Interrogé sur le fait de savoir s’il pensait que Melinda Gates serait d’accord avec cela, Sánchez a répondu « non ». « Nous n’avons pas d’accord avec Melinda Gates », a-t-il déclaré. « C’est la raison pour laquelle nous n’avons pas l’argent de ces gens ».

Lorsqu’il a été souligné que Jeffrey Sachs avait inscrit la Fondation Gates et d’autres organisations pro-contraception et pro-avortement sur la liste des bailleurs de fonds potentiels du Pacte mondial pour l’éducation, le prélat a affirmé que ces partenaires étaient « pour les objectifs [de Sachs] ».
Lorsqu’on lui a fait remarquer que Sachs avait intitulé sa liste « Partenaires pour le Pacte mondial pour l’éducation et un nouveau fonds pour l’éducation », Mgr Sánchez a répondu : « Je ne sais pas, mais il est clair que le pape est contre cela ; le pape l’a dit, à maintes reprises. »

« Beaucoup d’Américains nous critiquent pour les mêmes raisons. Alors pourquoi le pape collaborerait-il avec ces gens ? », a-t-il demandé, perplexe.

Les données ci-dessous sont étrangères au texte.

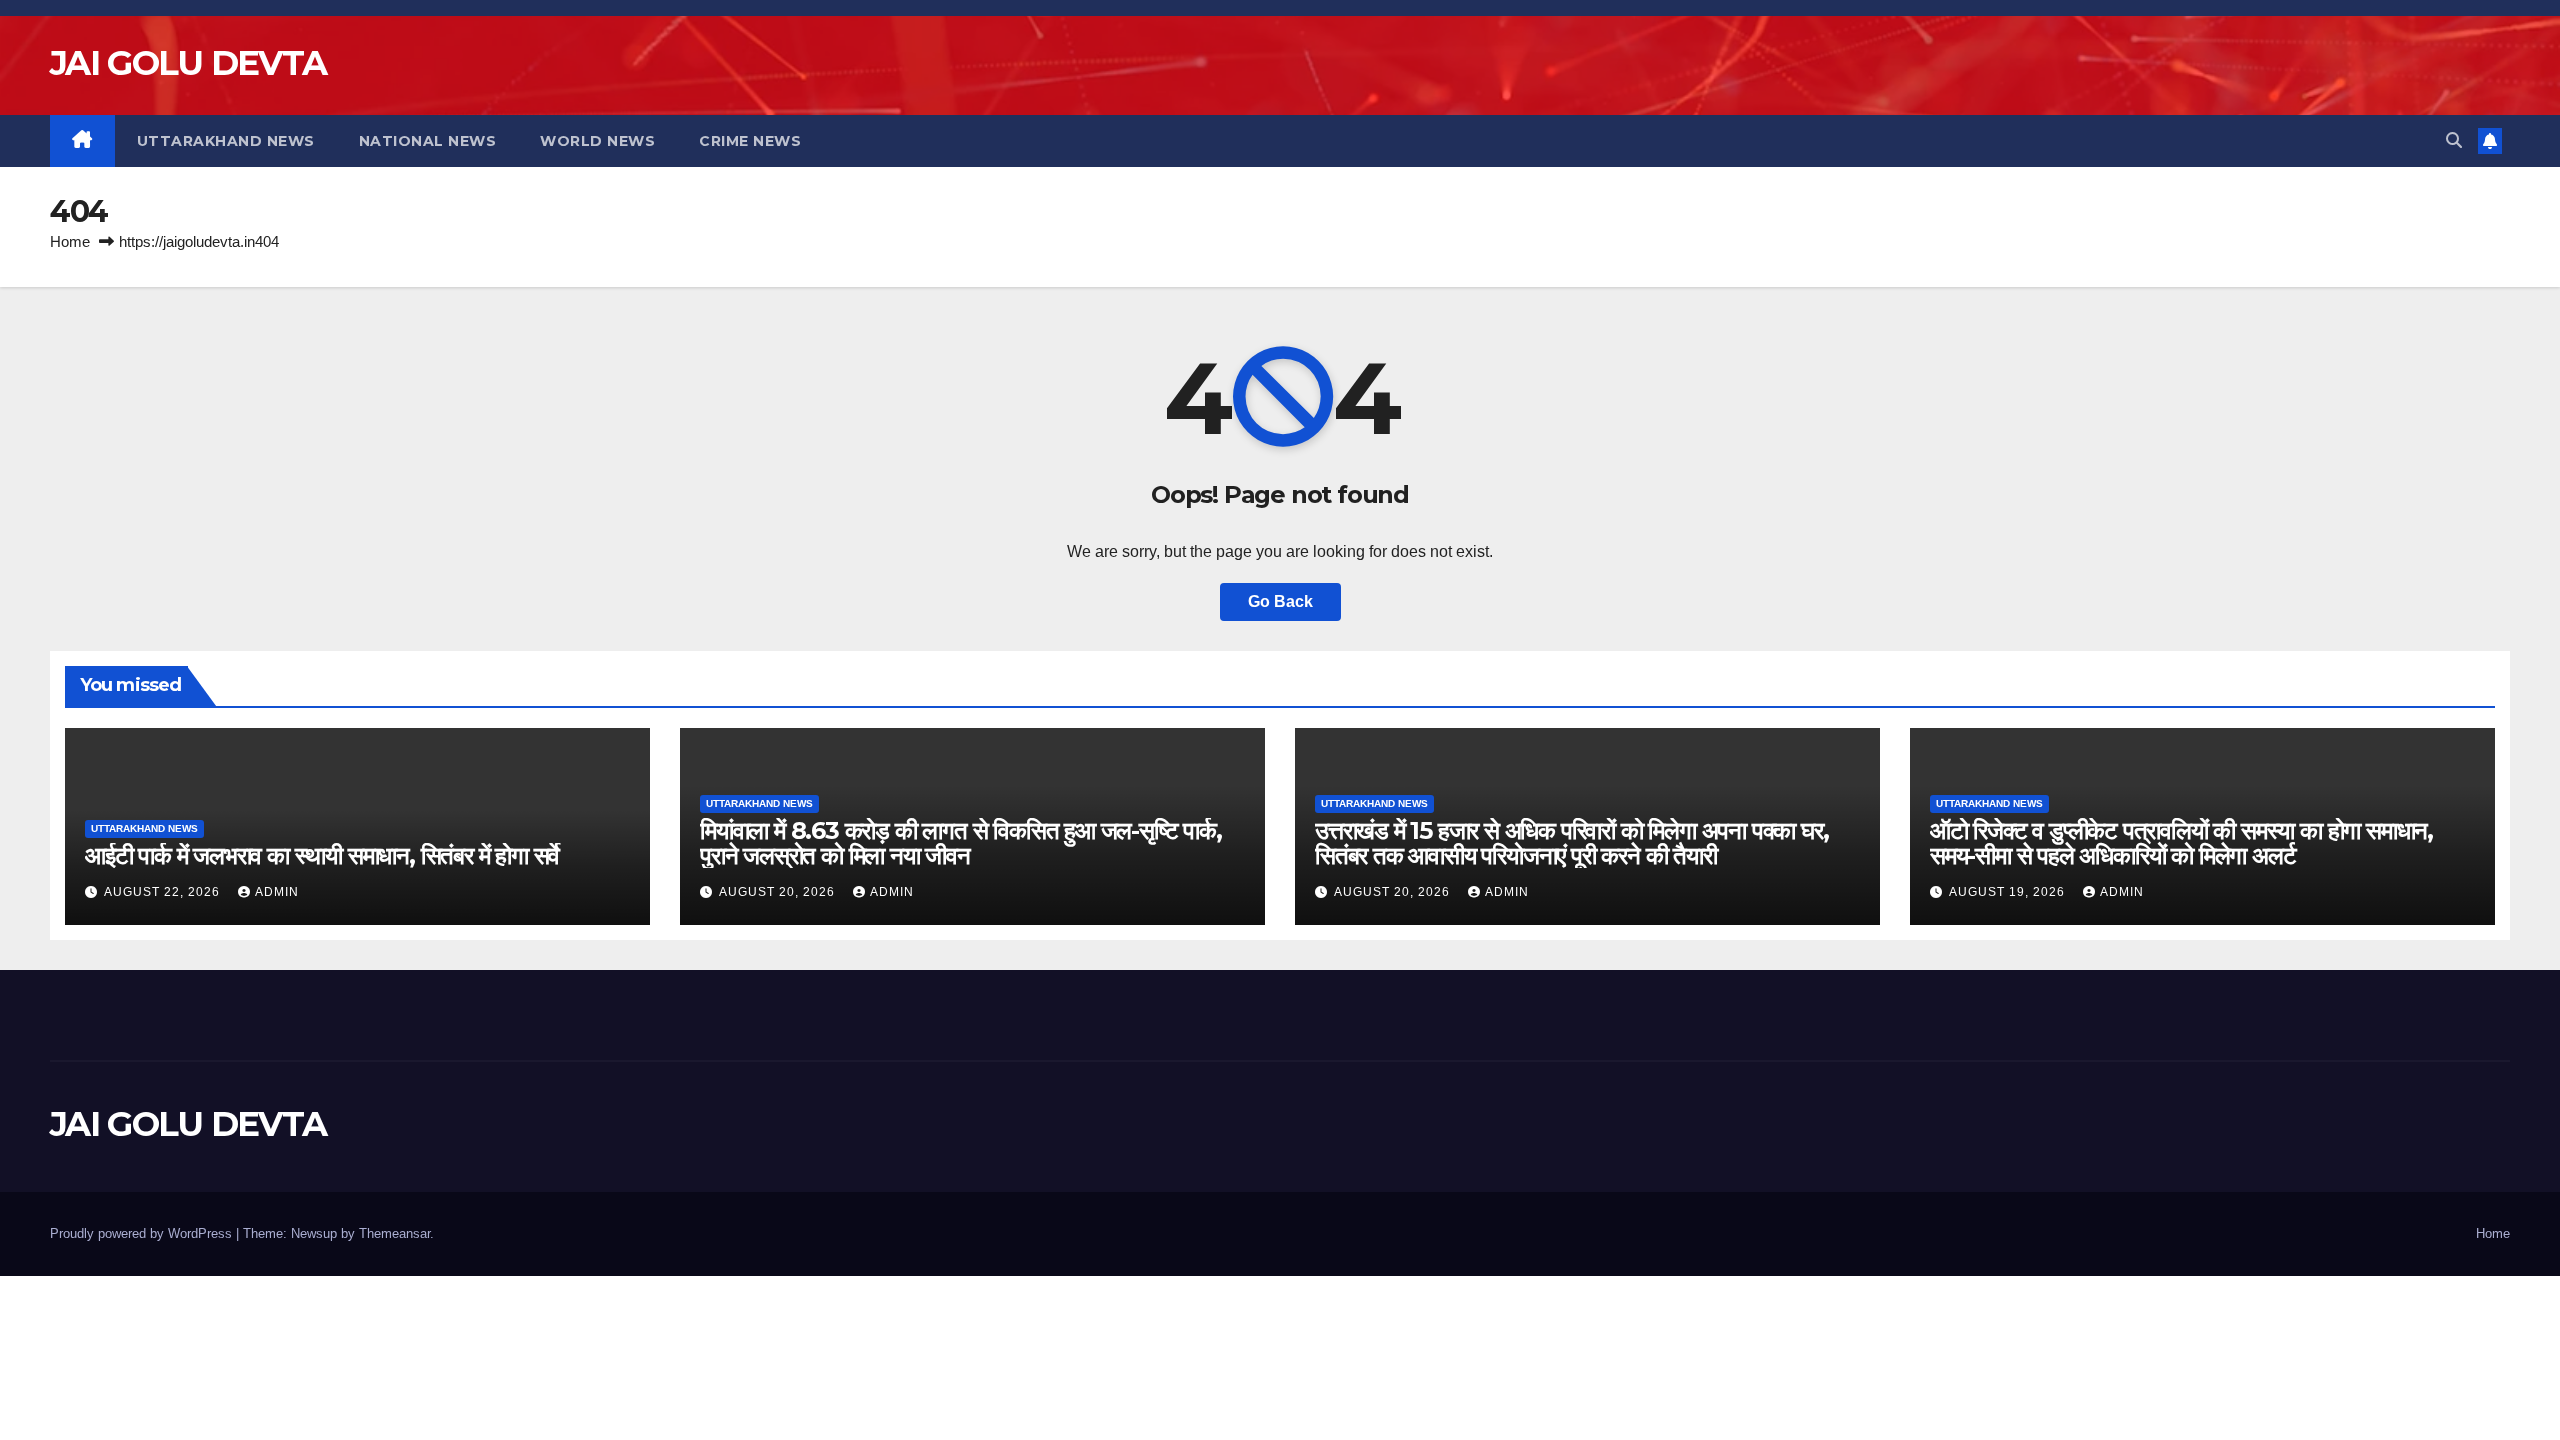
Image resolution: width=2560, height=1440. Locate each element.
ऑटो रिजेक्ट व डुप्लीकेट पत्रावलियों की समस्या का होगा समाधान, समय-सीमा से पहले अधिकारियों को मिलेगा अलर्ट (2181, 843)
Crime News (750, 141)
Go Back (1280, 601)
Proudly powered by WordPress (143, 1233)
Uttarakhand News (226, 141)
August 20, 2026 (779, 892)
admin (277, 892)
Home (70, 241)
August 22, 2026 (164, 892)
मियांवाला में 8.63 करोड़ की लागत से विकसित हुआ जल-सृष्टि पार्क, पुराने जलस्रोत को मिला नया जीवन (961, 843)
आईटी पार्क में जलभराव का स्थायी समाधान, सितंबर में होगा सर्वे (322, 855)
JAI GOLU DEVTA (188, 63)
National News (428, 141)
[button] (2454, 140)
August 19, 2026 (2009, 892)
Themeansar (394, 1233)
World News (597, 141)
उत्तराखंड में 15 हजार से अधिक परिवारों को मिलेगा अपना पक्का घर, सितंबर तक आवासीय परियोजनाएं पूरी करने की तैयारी (1571, 843)
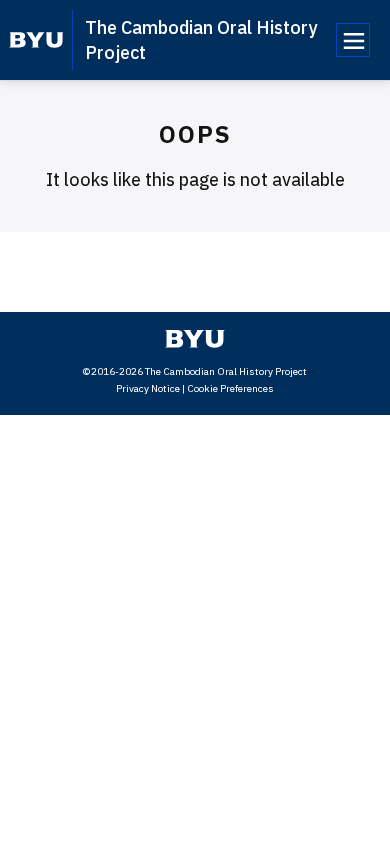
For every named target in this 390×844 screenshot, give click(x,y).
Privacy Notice (148, 388)
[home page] (36, 40)
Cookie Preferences (230, 388)
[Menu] (353, 40)
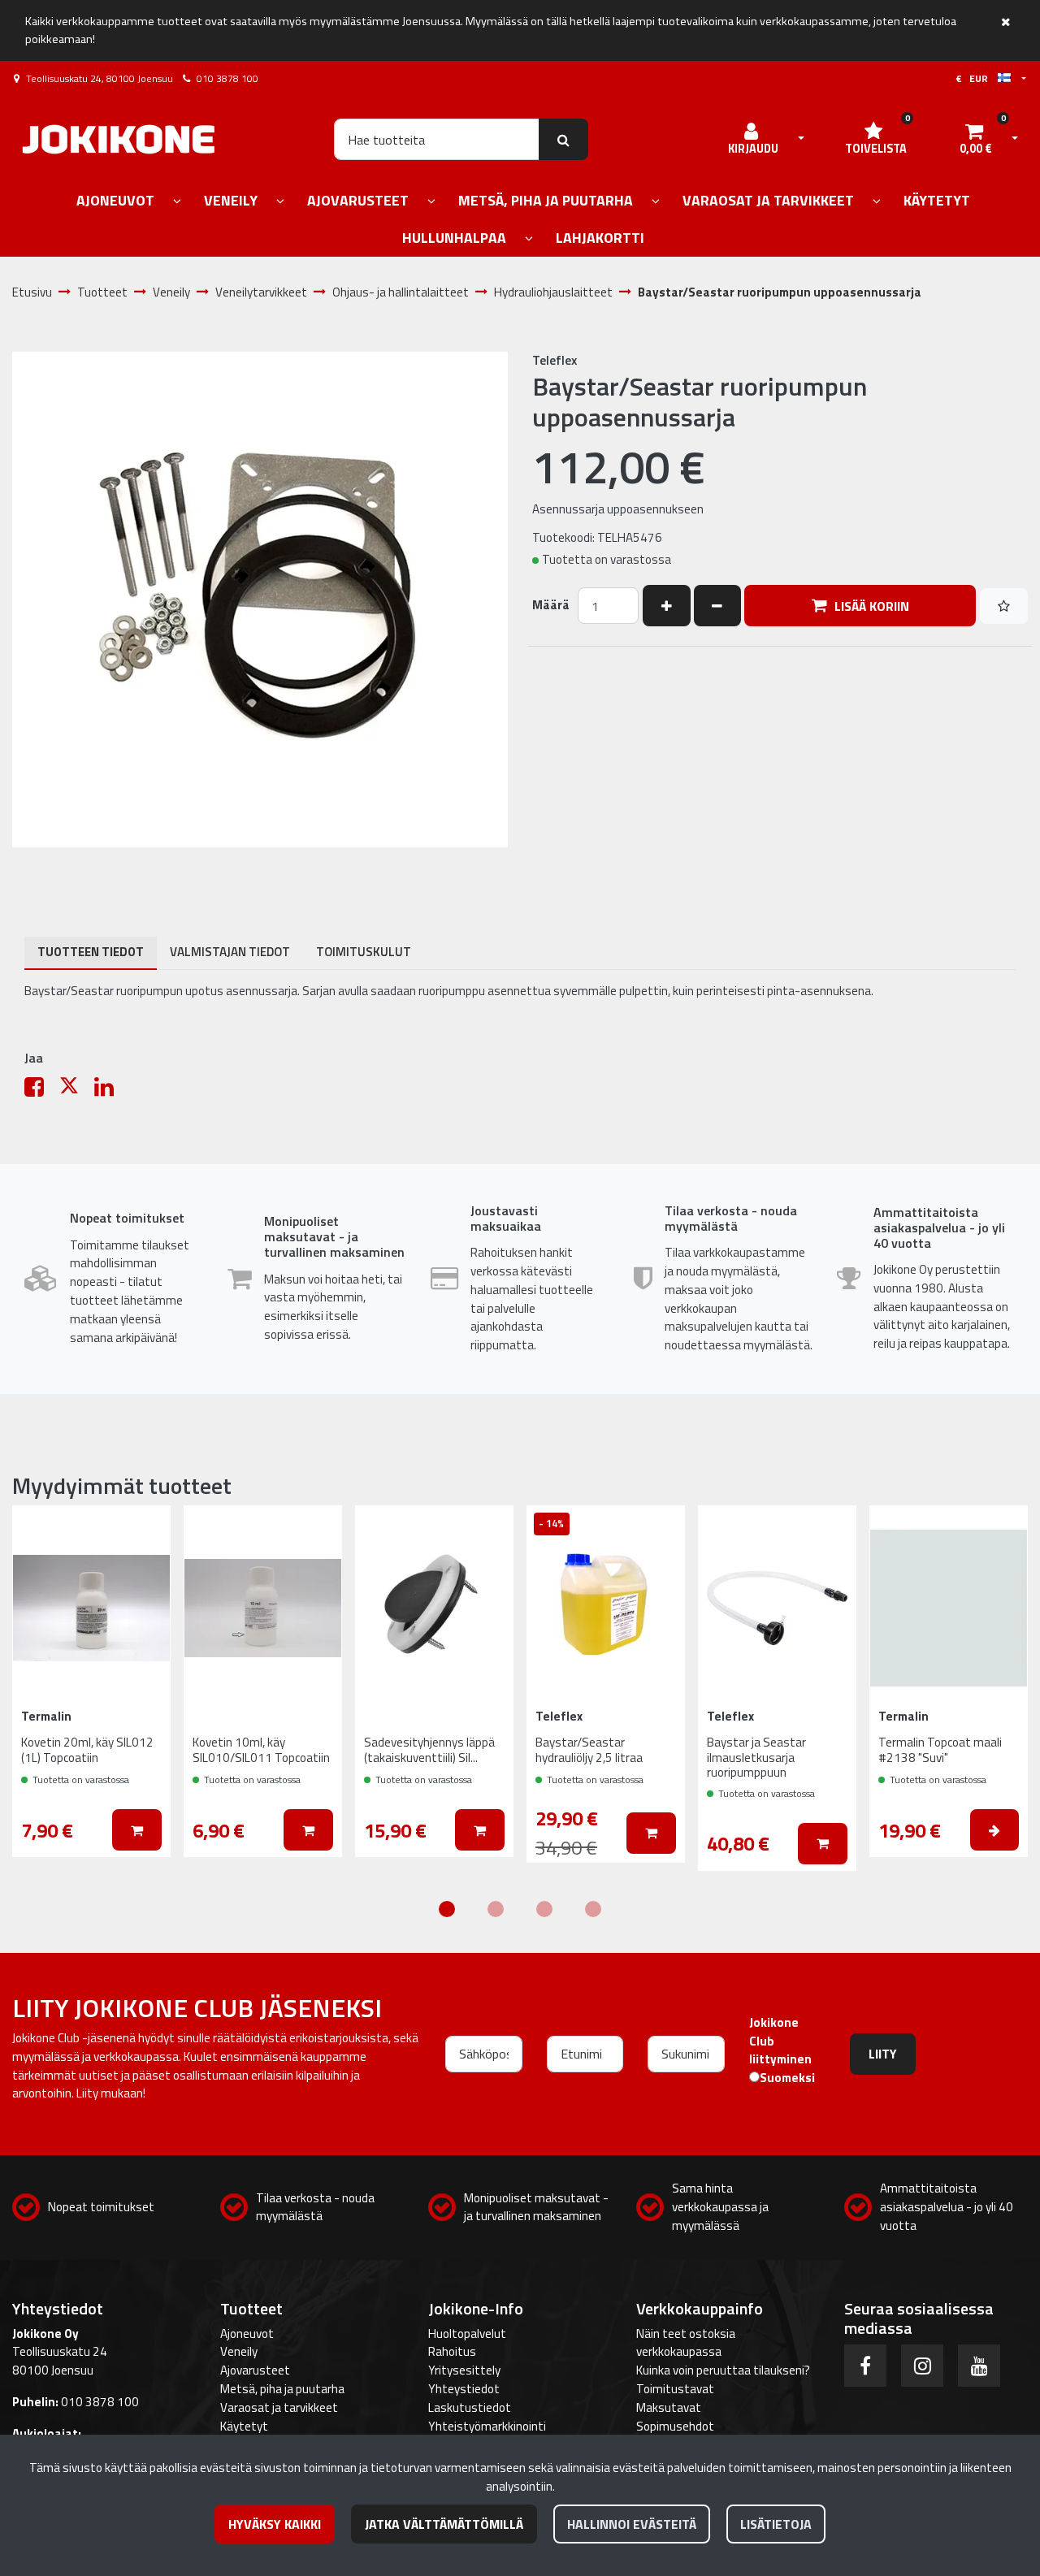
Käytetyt (244, 2426)
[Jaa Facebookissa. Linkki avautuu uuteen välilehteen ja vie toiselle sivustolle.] (41, 1090)
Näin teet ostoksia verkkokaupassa (685, 2343)
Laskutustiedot (469, 2407)
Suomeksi (787, 2078)
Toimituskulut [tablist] (363, 951)
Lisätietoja (776, 2524)
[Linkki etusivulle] (118, 139)
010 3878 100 (227, 78)
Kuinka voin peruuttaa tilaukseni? (723, 2370)
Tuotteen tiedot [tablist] (90, 951)
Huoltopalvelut (467, 2333)
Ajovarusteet (255, 2370)
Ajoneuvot (247, 2333)
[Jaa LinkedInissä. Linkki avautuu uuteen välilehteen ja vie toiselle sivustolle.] (110, 1090)
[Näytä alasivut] (177, 202)
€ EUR (977, 78)
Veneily (239, 2351)
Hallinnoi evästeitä (631, 2524)
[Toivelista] (1004, 606)
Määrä (551, 605)
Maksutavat (668, 2407)
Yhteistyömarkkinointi (487, 2426)
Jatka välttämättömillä (444, 2524)
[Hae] (563, 139)
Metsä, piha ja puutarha (282, 2388)
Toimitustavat (675, 2388)
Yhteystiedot (464, 2388)
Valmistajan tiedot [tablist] (230, 951)
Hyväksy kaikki (274, 2524)
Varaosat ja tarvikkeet (279, 2407)
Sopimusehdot (675, 2426)
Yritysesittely (464, 2370)
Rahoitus (452, 2351)
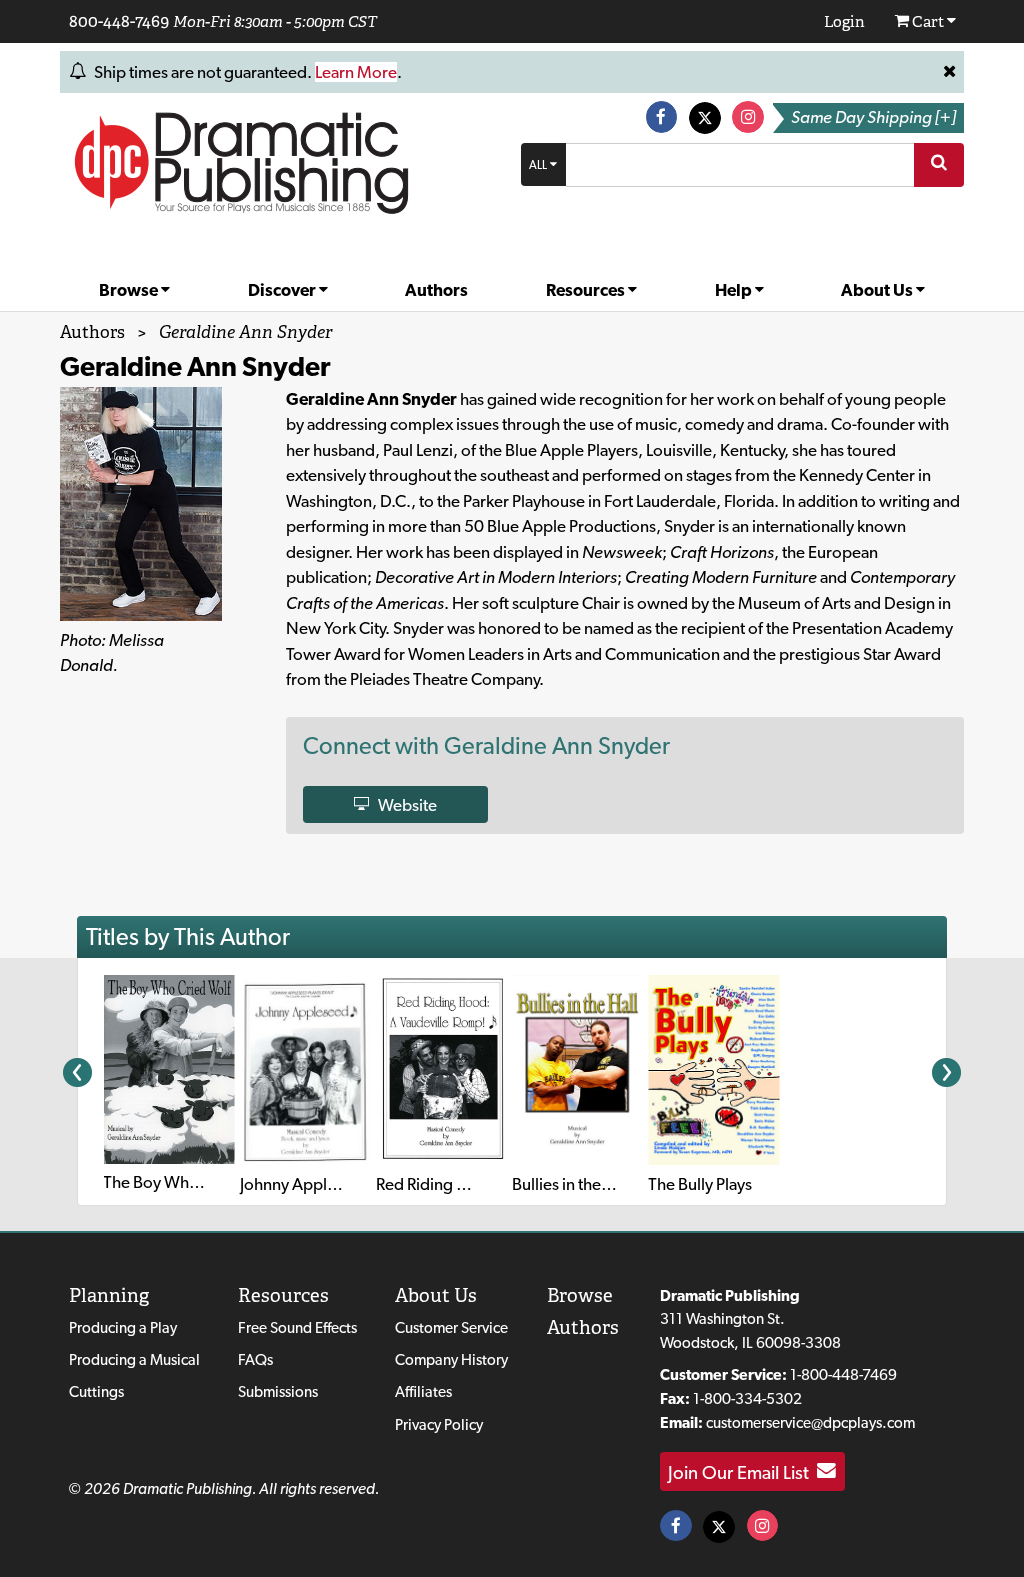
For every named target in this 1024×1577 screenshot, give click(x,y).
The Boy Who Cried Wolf (191, 1182)
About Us (878, 290)
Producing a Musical (134, 1359)
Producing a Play (123, 1327)
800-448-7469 (119, 21)
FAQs (255, 1359)
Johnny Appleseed (305, 1184)
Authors (436, 290)
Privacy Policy (439, 1424)
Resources (587, 290)
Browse (130, 290)
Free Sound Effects (297, 1327)
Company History (451, 1359)
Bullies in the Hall (572, 1184)
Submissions (278, 1391)
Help (735, 290)
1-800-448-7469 (843, 1374)
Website (403, 804)
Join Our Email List (742, 1471)
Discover (283, 290)
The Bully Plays (700, 1184)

Et Diane Montagna de répondre :

« Je ne sais pas. Nous voyons qu’il y a une coopération croissante entre les Nations unies et le Vatican. Saint Paul parle de l’inimitié entre l’Église et le monde. Les valeurs de l’Église catholique ne sont souvent pas en accord avec les valeurs de ces organismes supranationaux, comme les Nations unies. Nous ne voulons pas donner l’esprit de nos enfants aux Nations unies pour que celles-ci les éduquent. Car que vont-ils leur enseigner ? Si j’avais une petite fille, on lui enseignerait qu’à 13 ou 14 ans, elle peut être sous contraception. Et on ne lui apprendra rien sur la famille. On lui apprendra qu’elle a des “droits”. »

« Alors, quelle est la solution pour vous, ne collaborer en rien avec quoi que ce soit ? », a rétorqué Sánchez Sorondo.

Lorsque Diane Montagna lui a répondu que la solution est la clarté et que les catholiques pratiquants voient bien qu’une bataille fait rage à propos de la famille, il a répondu : « Désolé, quelle est la solution, ne pas parler avec ces gens ? Dire : nous ne voulons pas parler avec vous, vous êtes complètement entre les mains du diable ? »

Lorsqu’elle a répété que l’Église et l’Académie pontificale avaient besoin de clarté, il a insisté : « C’est très clair, il n’y a aucune ambiguïté. Jeffrey Sachs connaît parfaitement notre position. Parfaitement. »

Il reste donc à savoir si les organisations pressenties au nom du Vatican par Jeffrey Sachs vont ouvrir leur tiroir-caisse. Car on le sait bien : qui paye décide.